Utf8ToString converter for Issue #19

Issue #19: Unicode for Component Pascal identifiers - luowy or Josef's solution

ABSTAIN
5
45%
luowy's solution
2
18%
Josef's solution
4
36%
 
Total votes: 11

Ivan Denisov
Posts: 1700
Joined: Tue Sep 17, 2013 12:21 am
Location: Russia

Re: Issue #19 : Unicode for Component Pascal identifiers

Post by Ivan Denisov »

DGDanforth wrote:
Ivan Denisov wrote:http://forum.blackboxframework.org/whod ... php?id=154

Did not vote
OberonCore
ReneK
akastargazer
warnersoft
English translation: Those who have not voted yet.
Thank you, Doug, I have fixed my script: http://forum.blackboxframework.org/whod ... php?id=154
OberonCore
Posts: 31
Joined: Tue Sep 17, 2013 10:30 am
Location: Russia, Orel
Contact:

Re: Issue #19 : Unicode for Component Pascal identifiers

Post by OberonCore »

§ §

> _Your objective_
Repeat everything in the Issue #19 forum thread from "Post by Ivan" down to "not voted yet.".

§ §

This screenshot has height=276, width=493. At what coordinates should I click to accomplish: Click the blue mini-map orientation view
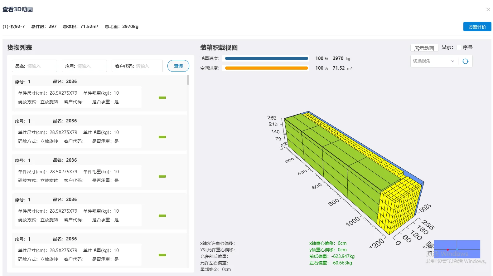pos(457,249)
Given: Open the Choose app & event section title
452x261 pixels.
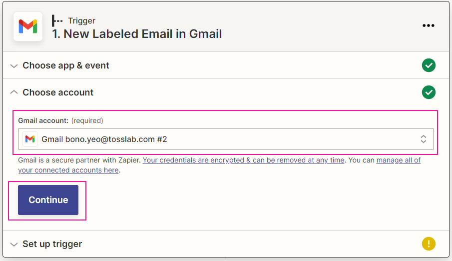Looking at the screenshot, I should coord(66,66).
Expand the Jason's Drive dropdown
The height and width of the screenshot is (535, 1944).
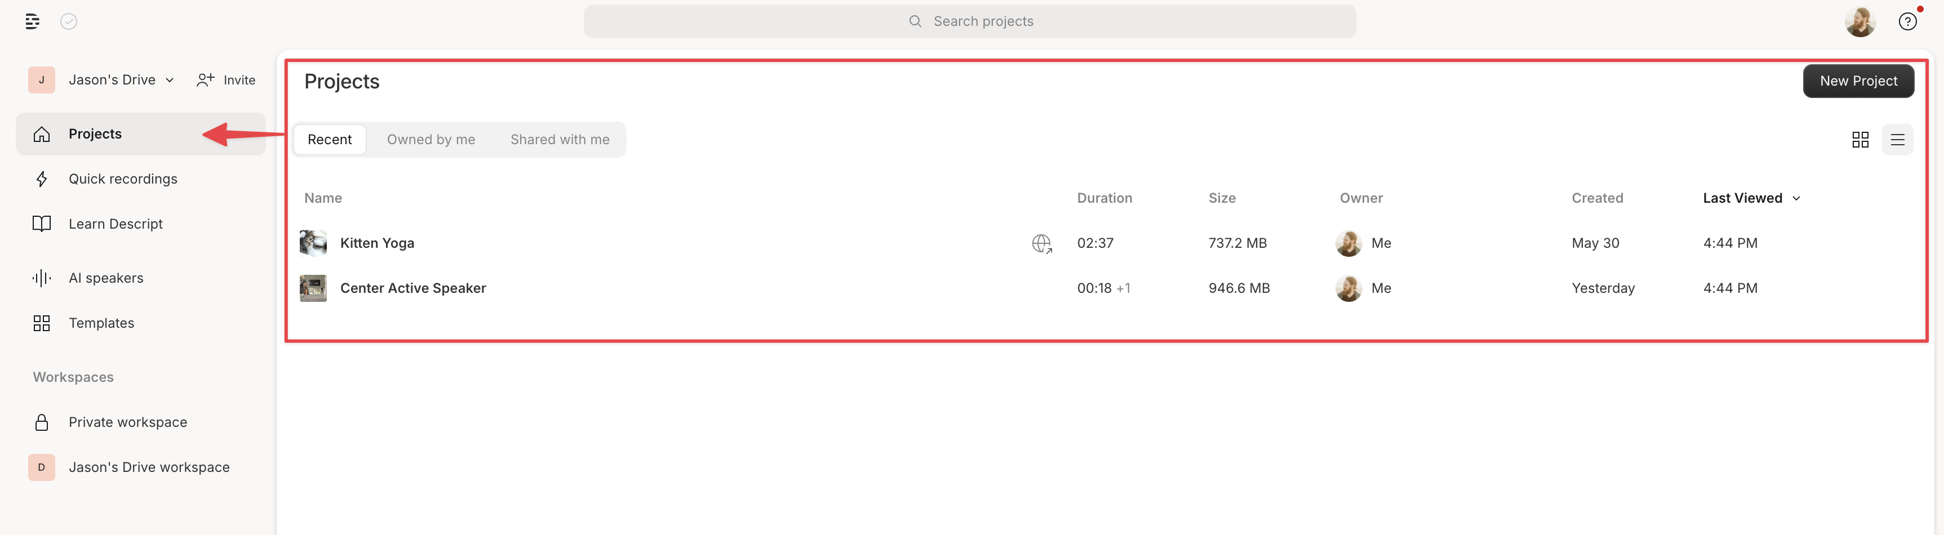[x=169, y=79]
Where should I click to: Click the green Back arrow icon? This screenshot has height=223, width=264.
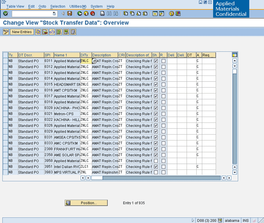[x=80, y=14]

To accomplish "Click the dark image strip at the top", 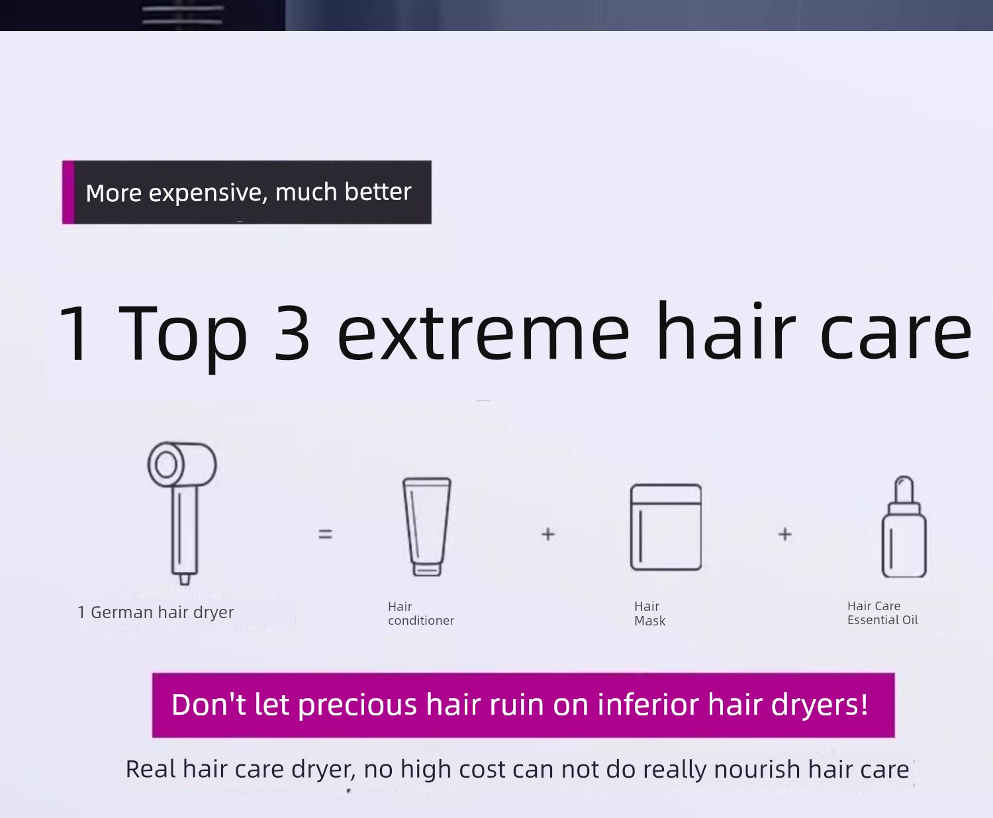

§ §

> _Output for this task_
Post by Ivan Denisov »

DGDanforth wrote:
Ivan Denisov wrote:http://forum.blackboxframework.org/whod ... php?id=154

Did not vote
OberonCore
ReneK
akastargazer
warnersoft
English translation: Those who have not voted yet.